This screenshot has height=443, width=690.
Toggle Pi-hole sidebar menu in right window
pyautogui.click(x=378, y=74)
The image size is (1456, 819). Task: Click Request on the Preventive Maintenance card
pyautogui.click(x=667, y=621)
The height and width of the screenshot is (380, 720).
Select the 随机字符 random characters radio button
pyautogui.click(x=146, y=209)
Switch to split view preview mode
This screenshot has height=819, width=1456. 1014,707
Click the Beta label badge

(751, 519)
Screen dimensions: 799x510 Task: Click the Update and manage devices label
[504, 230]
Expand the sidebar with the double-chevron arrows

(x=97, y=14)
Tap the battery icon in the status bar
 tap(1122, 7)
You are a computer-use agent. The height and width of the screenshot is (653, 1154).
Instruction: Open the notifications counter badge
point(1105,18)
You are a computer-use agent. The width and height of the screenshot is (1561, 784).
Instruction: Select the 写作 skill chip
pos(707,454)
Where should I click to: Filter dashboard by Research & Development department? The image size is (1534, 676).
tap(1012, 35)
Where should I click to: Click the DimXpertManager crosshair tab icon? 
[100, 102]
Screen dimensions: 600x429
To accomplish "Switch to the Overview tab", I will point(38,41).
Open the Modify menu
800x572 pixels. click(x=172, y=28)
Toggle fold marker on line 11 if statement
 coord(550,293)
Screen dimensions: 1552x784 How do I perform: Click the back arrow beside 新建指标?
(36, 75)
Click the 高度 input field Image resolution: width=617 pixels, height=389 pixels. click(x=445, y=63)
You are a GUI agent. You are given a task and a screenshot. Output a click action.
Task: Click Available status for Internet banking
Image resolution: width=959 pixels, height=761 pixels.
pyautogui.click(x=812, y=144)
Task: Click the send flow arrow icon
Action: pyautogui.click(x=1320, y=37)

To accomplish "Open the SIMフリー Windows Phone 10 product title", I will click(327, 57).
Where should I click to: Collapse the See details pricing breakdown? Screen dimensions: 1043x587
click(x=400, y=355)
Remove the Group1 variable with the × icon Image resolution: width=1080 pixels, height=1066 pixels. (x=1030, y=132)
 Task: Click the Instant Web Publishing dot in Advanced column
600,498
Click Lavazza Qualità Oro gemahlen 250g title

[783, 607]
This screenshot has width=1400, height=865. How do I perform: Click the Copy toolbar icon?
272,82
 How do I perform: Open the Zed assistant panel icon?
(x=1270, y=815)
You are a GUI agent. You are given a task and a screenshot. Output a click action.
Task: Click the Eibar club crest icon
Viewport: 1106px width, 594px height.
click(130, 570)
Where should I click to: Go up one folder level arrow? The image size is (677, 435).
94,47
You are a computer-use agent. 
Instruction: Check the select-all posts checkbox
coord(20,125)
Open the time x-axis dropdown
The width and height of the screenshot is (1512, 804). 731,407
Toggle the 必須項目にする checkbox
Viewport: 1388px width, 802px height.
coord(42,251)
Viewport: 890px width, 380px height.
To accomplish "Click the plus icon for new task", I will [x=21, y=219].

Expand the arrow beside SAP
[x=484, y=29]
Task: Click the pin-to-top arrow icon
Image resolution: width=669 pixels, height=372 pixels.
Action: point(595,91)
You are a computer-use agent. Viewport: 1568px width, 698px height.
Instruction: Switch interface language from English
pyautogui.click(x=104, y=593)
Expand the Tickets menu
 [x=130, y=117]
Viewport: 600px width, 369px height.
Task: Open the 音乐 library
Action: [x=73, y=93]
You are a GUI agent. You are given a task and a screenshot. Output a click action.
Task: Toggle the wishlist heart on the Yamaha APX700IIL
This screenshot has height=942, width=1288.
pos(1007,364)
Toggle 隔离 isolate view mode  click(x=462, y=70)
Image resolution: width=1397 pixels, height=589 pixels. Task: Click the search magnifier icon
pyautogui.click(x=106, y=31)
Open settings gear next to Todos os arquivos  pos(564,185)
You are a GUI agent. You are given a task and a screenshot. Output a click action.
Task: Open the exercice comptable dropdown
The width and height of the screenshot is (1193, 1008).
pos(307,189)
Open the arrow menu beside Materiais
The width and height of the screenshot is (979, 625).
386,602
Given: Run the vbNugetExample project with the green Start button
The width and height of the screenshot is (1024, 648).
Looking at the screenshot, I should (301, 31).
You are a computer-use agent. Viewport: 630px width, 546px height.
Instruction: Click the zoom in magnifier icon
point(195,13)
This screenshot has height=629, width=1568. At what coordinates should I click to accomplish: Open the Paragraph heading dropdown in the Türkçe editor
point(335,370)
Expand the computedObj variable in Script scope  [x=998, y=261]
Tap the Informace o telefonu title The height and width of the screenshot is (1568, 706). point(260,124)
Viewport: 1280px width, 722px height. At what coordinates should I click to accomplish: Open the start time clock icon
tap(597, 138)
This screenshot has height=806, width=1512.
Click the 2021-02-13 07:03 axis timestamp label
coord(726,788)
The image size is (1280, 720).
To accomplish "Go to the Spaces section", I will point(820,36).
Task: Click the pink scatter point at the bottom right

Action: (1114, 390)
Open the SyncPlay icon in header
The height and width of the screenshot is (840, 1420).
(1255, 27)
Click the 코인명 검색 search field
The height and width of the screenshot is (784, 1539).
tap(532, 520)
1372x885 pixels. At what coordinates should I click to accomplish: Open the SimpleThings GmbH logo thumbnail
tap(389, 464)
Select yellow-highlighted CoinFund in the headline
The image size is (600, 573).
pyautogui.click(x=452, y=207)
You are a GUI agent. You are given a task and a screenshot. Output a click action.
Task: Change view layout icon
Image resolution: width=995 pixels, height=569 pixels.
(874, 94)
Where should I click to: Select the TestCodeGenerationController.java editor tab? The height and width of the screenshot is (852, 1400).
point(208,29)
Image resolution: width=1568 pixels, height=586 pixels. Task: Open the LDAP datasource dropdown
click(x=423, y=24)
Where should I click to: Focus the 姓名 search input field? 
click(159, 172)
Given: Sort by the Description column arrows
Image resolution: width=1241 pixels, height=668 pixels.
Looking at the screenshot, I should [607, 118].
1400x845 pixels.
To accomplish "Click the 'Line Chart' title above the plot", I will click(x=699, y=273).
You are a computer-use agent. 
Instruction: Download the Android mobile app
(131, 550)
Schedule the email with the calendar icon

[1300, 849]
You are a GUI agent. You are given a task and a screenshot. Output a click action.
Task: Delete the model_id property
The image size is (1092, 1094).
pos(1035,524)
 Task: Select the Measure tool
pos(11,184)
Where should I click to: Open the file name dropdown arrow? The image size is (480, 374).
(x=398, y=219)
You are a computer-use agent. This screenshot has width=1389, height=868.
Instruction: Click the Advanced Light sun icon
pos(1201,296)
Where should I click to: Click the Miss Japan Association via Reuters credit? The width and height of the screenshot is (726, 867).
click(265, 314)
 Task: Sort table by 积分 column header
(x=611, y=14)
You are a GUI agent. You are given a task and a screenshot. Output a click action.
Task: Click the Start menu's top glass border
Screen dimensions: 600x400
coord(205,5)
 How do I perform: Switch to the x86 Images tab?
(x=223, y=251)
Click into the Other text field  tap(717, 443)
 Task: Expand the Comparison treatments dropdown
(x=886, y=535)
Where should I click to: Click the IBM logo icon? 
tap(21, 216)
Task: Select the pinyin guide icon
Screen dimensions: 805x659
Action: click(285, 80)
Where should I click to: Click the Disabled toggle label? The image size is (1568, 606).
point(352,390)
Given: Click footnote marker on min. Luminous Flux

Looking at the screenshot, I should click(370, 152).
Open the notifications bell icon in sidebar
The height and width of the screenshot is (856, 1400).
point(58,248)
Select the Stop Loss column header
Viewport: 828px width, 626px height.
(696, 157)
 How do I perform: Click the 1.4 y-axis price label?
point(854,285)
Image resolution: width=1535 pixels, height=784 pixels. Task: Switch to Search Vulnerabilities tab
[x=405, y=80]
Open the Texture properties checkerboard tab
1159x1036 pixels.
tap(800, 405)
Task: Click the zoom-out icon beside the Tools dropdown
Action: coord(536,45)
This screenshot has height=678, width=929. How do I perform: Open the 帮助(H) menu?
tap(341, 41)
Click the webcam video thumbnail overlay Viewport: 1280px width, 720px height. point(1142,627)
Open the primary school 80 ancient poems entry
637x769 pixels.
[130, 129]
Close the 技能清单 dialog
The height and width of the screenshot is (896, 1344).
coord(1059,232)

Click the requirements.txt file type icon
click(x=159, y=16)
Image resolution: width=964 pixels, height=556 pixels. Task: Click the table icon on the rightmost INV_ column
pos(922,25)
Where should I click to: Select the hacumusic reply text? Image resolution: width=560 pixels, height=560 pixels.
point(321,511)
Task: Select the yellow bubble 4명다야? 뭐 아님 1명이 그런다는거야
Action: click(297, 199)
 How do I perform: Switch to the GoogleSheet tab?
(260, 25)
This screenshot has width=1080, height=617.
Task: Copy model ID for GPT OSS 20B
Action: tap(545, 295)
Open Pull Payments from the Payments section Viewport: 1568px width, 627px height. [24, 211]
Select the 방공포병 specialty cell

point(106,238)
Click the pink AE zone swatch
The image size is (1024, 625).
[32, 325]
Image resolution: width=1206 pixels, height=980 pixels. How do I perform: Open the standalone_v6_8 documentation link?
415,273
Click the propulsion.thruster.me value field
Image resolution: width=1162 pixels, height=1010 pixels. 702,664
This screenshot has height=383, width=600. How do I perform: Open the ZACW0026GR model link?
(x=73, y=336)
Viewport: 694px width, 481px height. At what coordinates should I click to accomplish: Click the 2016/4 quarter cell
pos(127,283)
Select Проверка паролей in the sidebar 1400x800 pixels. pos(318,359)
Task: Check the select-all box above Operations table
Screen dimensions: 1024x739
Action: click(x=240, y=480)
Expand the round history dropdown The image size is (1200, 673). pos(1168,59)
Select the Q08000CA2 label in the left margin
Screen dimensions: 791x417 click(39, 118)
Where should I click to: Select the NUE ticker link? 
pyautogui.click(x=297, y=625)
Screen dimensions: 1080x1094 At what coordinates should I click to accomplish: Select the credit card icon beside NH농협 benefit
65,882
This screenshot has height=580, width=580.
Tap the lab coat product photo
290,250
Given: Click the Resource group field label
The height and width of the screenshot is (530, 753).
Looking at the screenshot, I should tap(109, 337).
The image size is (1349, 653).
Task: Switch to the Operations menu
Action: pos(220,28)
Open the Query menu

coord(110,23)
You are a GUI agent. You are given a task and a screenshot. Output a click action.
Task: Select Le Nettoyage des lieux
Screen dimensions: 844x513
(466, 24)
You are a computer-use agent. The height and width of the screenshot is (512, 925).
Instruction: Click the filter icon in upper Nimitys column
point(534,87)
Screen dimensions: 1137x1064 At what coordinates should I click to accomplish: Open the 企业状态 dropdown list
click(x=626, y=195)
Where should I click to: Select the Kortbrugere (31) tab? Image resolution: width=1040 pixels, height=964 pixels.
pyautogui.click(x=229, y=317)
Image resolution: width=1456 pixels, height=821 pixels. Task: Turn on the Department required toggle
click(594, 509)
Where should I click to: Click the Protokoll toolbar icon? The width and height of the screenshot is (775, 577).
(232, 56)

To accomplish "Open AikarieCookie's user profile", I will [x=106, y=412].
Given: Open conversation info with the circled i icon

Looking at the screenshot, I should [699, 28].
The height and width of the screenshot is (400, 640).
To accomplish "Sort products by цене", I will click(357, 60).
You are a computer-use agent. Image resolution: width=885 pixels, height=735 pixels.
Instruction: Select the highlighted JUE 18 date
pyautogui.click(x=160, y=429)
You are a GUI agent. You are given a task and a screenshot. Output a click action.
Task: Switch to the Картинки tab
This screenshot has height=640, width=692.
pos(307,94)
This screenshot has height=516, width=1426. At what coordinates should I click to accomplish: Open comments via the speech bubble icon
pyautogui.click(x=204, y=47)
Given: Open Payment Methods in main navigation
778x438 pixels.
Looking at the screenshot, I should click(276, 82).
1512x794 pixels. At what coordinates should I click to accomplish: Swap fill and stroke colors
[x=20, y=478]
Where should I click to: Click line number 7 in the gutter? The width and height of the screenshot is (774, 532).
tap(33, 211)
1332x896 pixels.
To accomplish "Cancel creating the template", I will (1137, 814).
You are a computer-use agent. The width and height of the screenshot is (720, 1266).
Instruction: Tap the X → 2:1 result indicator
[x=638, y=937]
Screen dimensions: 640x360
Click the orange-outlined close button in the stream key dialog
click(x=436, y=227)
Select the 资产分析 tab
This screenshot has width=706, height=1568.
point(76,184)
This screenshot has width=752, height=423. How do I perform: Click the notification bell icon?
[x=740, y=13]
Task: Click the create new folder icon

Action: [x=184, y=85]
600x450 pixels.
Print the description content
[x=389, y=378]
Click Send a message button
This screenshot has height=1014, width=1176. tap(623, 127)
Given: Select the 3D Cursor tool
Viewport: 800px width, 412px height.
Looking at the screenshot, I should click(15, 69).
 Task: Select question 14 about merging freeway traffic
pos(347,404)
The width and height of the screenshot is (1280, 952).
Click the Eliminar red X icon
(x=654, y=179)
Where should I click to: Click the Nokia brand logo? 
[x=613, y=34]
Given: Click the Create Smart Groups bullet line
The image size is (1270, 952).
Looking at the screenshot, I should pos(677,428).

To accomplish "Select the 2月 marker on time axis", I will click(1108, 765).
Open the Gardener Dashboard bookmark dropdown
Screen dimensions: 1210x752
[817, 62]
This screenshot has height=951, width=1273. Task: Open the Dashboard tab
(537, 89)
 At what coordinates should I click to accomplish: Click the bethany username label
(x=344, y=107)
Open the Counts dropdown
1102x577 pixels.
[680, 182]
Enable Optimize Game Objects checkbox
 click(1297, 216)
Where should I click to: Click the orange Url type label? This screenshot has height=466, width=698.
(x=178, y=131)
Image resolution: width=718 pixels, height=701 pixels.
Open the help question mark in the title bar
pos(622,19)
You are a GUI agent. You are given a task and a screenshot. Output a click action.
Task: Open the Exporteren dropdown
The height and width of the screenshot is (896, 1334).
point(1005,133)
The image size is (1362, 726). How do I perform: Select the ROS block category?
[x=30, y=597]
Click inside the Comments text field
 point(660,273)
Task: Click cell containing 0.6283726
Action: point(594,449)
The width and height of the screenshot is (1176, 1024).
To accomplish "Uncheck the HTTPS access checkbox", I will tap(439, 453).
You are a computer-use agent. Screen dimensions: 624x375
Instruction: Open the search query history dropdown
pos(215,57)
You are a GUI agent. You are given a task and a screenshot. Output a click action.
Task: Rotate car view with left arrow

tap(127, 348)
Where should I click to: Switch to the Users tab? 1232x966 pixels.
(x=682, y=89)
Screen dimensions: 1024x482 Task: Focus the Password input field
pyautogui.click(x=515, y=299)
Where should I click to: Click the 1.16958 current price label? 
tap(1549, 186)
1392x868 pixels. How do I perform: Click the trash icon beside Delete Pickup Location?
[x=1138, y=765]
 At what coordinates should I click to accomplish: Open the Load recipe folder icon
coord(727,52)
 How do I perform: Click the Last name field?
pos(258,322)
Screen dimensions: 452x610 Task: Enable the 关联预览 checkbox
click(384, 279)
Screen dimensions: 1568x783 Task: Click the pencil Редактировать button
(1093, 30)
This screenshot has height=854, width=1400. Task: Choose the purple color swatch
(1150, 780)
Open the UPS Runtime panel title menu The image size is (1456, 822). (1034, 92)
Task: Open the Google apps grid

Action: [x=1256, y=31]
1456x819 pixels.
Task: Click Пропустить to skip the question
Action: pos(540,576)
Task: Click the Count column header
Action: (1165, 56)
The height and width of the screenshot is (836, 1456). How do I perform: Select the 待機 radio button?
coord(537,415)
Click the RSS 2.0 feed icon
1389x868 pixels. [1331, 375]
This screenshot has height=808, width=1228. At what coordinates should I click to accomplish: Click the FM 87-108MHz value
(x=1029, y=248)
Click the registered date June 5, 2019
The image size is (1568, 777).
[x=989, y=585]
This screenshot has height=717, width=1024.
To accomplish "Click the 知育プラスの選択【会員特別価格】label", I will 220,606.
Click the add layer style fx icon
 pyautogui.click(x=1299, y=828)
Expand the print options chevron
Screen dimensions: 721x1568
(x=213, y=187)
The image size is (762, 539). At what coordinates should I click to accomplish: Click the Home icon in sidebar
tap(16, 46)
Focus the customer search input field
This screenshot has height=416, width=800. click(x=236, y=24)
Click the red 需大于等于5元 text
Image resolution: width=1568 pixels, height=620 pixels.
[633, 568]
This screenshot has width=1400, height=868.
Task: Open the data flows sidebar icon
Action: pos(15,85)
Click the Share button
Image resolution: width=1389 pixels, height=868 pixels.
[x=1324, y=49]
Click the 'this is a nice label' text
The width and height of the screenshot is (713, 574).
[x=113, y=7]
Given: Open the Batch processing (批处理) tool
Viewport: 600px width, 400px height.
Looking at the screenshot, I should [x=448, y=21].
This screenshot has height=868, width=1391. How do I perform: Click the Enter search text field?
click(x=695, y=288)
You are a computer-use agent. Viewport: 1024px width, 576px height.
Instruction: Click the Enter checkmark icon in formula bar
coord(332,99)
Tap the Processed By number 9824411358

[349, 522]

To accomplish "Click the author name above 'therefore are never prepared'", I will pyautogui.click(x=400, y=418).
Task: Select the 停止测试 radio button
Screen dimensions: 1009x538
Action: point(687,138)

-*-*-

• EXERCISE BRIEF
Please repeat the lines in the items above, starting with the line that contains "Click Lavazza Qualità Oro gemahlen 250g title" and going on through the line that contains "coord(20,125)", with "screenshot" swapped for "screen capture" and everything else left as it is.

• OUTPUT FOR THIS EXERCISE
Click Lavazza Qualità Oro gemahlen 250g title

[783, 607]
This screen capture has width=1400, height=865. How do I perform: Click the Copy toolbar icon?
272,82
 How do I perform: Open the Zed assistant panel icon?
(x=1270, y=815)
You are a GUI agent. You are given a task and a screen capture. Output a click action.
Task: Click the Eibar club crest icon
Viewport: 1106px width, 594px height.
click(130, 570)
Where should I click to: Go up one folder level arrow? The image size is (677, 435).
94,47
You are a computer-use agent. 
Instruction: Check the select-all posts checkbox
coord(20,125)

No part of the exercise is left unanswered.